Data excerpts:
Start of Block
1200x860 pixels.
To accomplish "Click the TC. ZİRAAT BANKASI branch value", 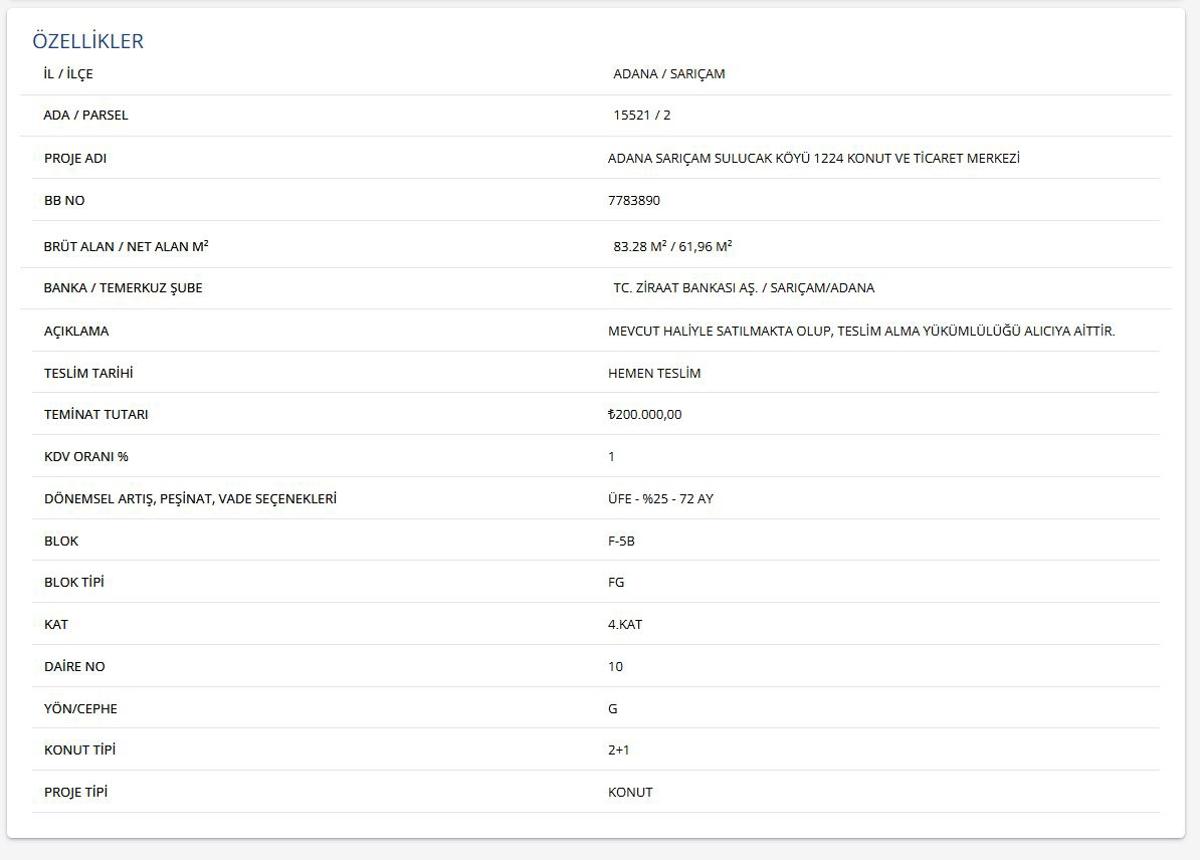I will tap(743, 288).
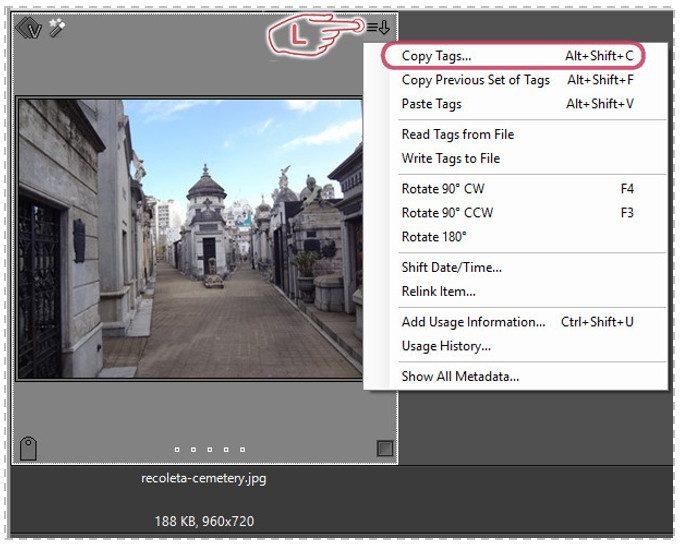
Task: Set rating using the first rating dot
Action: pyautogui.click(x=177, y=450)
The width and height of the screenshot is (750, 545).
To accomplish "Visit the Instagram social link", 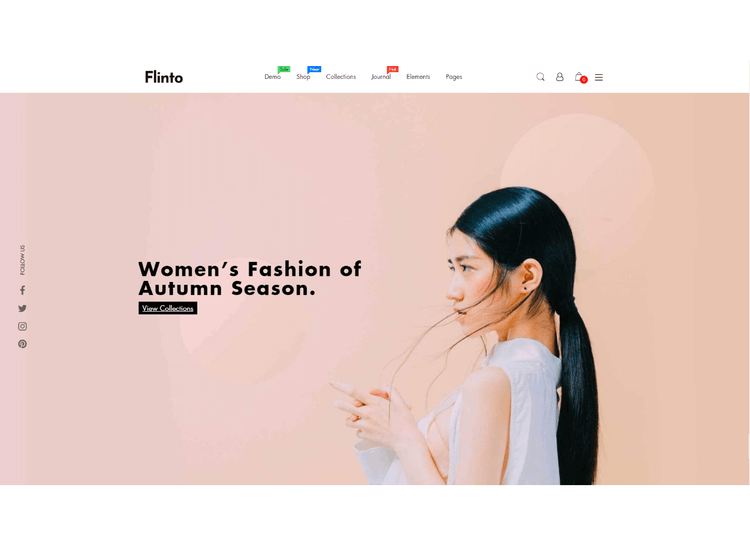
End of Block
[Work instructions] Pictures should be omitted. Please return exactly the lines from the line that holds "The width and" through the end of the records.

[Answer to this problem]
The width and height of the screenshot is (750, 545).
To accomplish "Visit the Instagram social link", 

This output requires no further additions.